Iolanthe’s hand was friendly on his shoulder. Her calm was a lifeline, and the casual lilt of her voice. “Scary, isn’t it? We can’t stay too long without shelter—it gets under your skin out here. In your head. But look around while you can, hardly anyone gets to see a fossil world.”
Finch found his words at last. “What happened here?”
She was turning in place, looking at each road. Something about the one directly to Finch’s right must’ve appealed to her, and she started toward it. Far, far above them—though it was hard to say how far, because of the place’s surreal flatness—stood a palace of high gray towers, edgeless against the sky.
“A parasite happened,” she said. “Now follow me, and save your breath. It’s a long walk.”
The city seemed distant till suddenly they were in it, among the falling-down slabs of walls and shops and houses. They walked in silence, but inside Finch’s head was a rising fire. A building whose windows were great black eyes had on its roof a stone symbol like a thumbless hand, clearly some kind of long-fallen temple. There was a moment when he thought he saw a sign of life—an undulation in his vision, like the flicker of distant light—but Iolanthe didn’t seem to notice it, and then he wasn’t sure.
The towered palace, when they reached it, was surrounded by an expanse of open pavement cracked into gray mosaic. They picked their way across it, toward the structure’s arched, iron-girded doors. There, Iolanthe looked again at the blank face of her pocket watch. She replaced it and pulled a key from her bag—bronze, ridiculously oversized, straight out of Alice in Wonderland.
“Skeleton key,” she said.
“Who the fuck are you?” Finch replied.
She looked at him to see if he was kidding. He was not. “Now you ask me?” Her face was half in shadow and half in gray light. Tramping in her cloak through this hollow land, she looked more like the progeny of Prospero than the grungy wanderer he’d pegged her for.
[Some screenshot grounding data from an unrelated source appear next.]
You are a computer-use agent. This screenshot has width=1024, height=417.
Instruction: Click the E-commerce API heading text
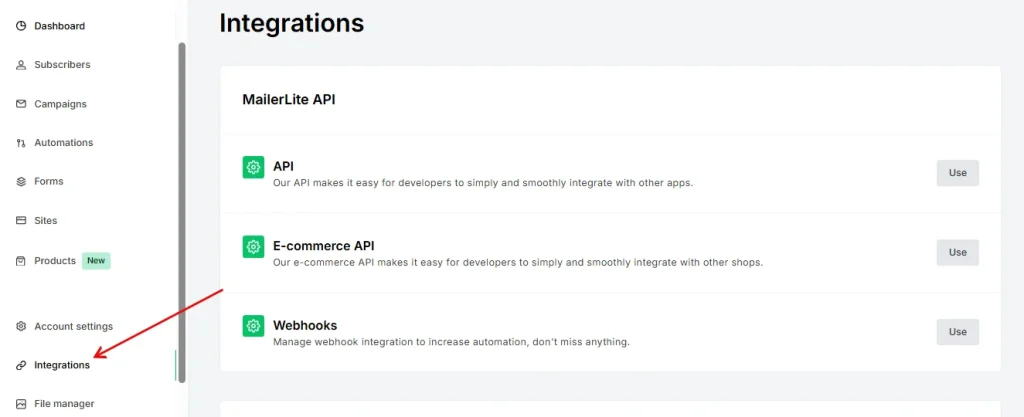[x=323, y=245]
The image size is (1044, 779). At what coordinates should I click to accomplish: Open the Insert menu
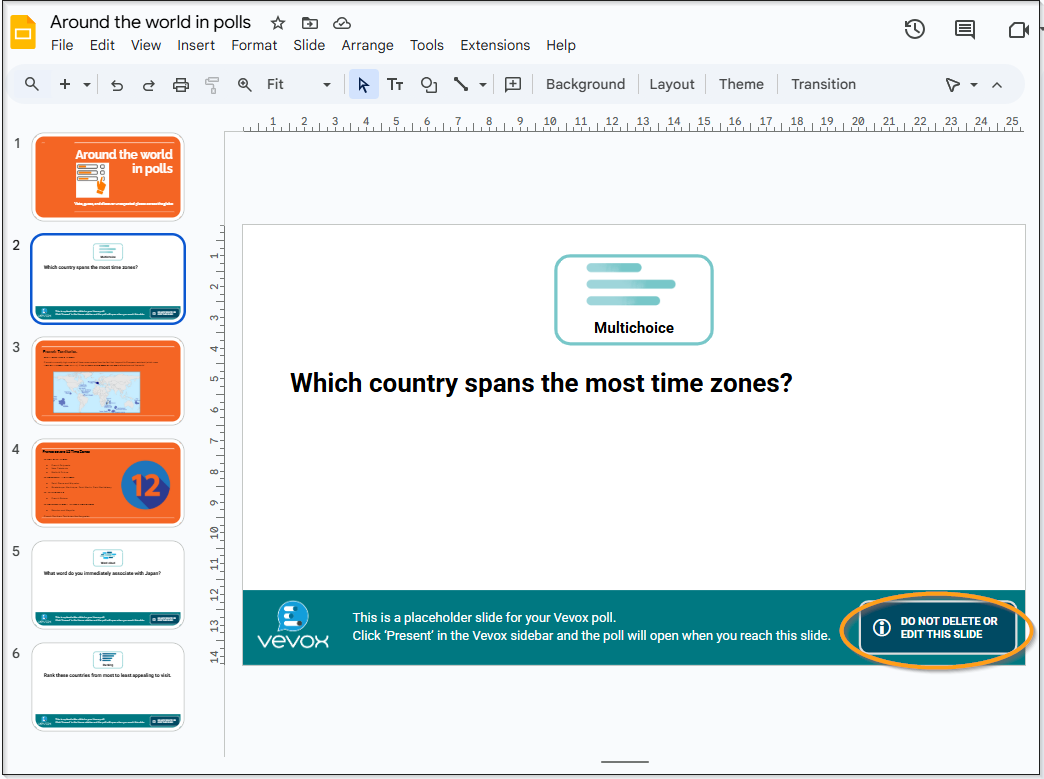coord(196,45)
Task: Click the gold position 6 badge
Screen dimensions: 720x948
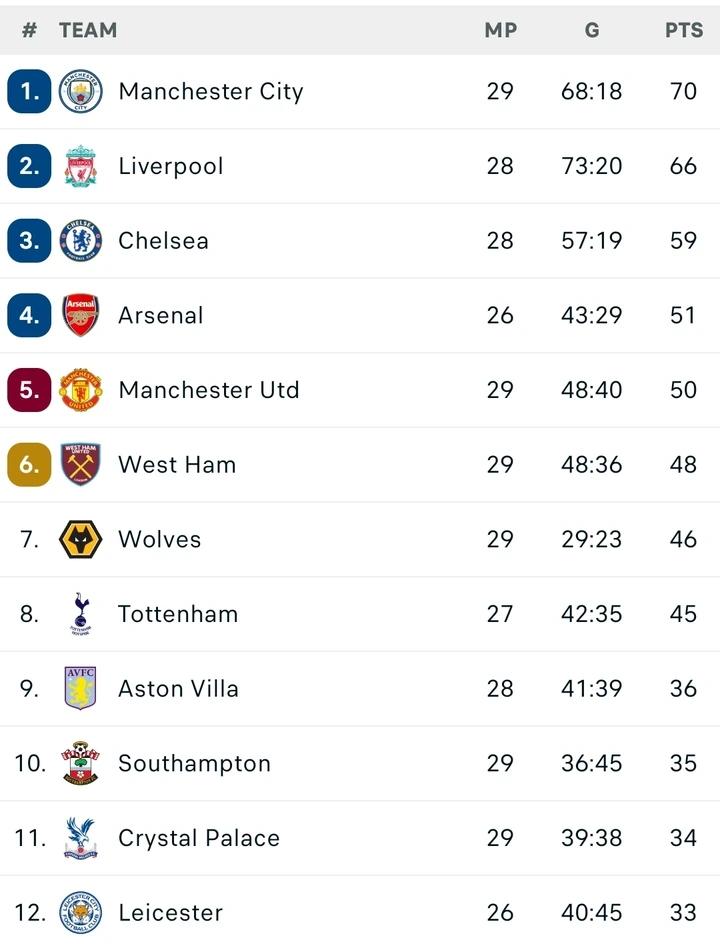Action: (29, 464)
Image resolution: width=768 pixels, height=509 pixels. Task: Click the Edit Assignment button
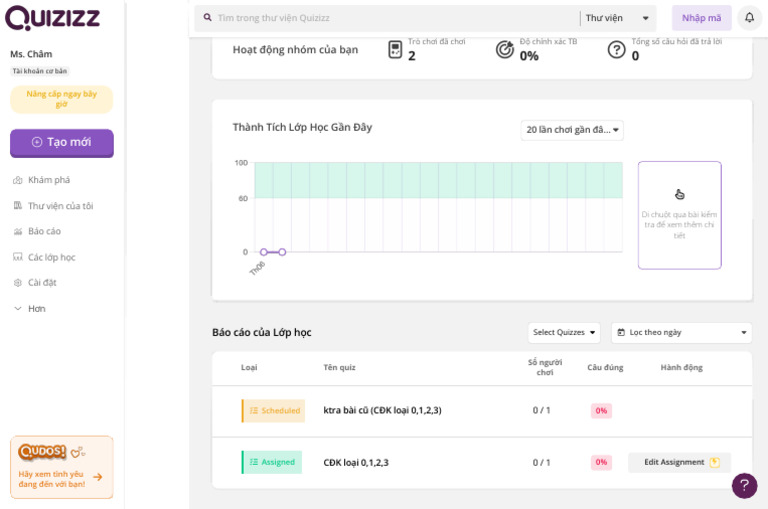coord(680,462)
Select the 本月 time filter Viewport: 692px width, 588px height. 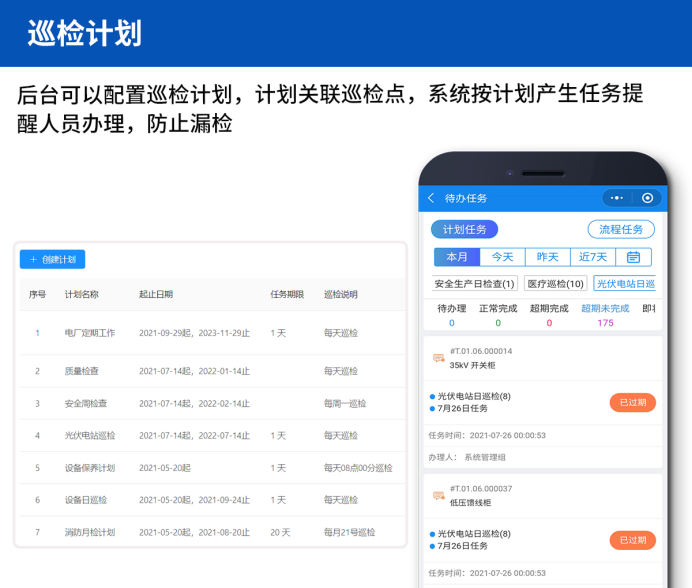[457, 257]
“I’m a traveler,” she told him. “A survivor. Most of all, I’m the person who got you into this gray fart of a world, and I’m the person who’s going to get you out. Good enough?”
“For now.”
“Oh, good. Now stay close, it’s gonna be dark for a while.” She cranked the door open with her outlandish key, and they slipped through. Finch hadn’t noticed the enervating breeze soughing in his ears till they stepped inside and it was gone. Immediately his head felt clearer.
Iolanthe slid through the dark. Her cloak had metallic stitching on the back, too; Finch followed its faint radiance. Through a series of connected rooms like the sections of a centipede, down a long corridor, and into the sudden gray light of a window-paneled atrium, where, at last, the air was filled with the scent of something familiar.
Books. The drowsy odor of paper and leather and dust and age, and none of the scents you’d expect: of mildew and water damage, pages gone to rot. They stood in a library.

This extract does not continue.